**Excerpted passage:**
--- Start ---

Looks a bit much I'd say - maybe the turning off of KAD doesn't fully work. A massive Trace of that config would be interesting too (an hour should do).
-
I had the same memory problem on amuled.
My system is a Ubuntu-9.04-Server with dev tools, all updated, amuled-2.2.5 compiled in this system. PIII, 512 MB. Amuled with kad on and ed2k on is started with the files "known.met", "known2_64.met", "key_index.dat", "src_index.dat" and "load_index.dat" deleted and a good "nodes.dat".
Checking the virtual memory size (vsize) of the process, a steady rise of vsize is detected at a rate of 9MB per hour, a month ago, and 3MB/h the last days. The vsize grows till a stable value between 100MB and 200MB. But, every 1 or 2 days there is a brisk rise of memory of about 100MB till the system memory is exhausted. This amount of memory is related with the line "Escritos 192 contactos Kad" on the logfile (sorry, my amuled speak spanish), it is when the files key_index.dat, src_index.dat, load_index.dat and nodes.dat are stored again on the .aMule dir.
After days of work around the problem, it seemed to be on the KAD part, I saw 3 different issues:
(1) Memory leaks, (2) Big memory fragmentation and (3) Steady memory rise.

--- End ---

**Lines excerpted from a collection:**
--- Start ---

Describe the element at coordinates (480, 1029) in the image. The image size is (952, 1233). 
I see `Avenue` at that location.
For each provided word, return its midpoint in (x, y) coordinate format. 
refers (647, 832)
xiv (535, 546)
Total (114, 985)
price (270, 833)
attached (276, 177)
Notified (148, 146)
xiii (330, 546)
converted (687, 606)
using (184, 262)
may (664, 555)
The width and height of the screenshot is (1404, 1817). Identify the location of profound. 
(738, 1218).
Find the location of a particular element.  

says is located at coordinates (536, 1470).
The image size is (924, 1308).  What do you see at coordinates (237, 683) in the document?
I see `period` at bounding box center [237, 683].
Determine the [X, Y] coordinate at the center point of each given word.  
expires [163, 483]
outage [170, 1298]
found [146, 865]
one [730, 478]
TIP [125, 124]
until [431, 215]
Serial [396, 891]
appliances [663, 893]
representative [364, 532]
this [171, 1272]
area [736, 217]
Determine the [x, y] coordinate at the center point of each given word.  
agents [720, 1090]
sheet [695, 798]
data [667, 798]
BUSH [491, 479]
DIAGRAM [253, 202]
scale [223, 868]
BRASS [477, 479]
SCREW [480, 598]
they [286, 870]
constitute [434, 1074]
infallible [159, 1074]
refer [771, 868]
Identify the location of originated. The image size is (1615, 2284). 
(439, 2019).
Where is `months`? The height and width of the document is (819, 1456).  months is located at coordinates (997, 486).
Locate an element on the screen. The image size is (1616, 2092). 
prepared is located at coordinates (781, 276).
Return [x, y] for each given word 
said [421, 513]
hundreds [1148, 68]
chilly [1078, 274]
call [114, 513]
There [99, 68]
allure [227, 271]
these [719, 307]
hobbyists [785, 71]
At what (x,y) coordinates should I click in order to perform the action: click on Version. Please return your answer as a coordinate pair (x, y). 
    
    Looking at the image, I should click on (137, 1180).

--- End ---

**To do:**
• 1. In the amuled memory thread, which files were deleted before amuled was started?
• 2. From the amuled memory thread, write out the passage starting at "Looks a bit" and ending at "problem on amuled.".

**Complete answers:**
• 1. known.met, known2_64.met, key_index.dat, src_index.dat, load_index.dat

• 2.
Looks a bit much I'd say - maybe the turning off of KAD doesn't fully work. A massive Trace of that config would be interesting too (an hour should do).
-
I had the same memory problem on amuled.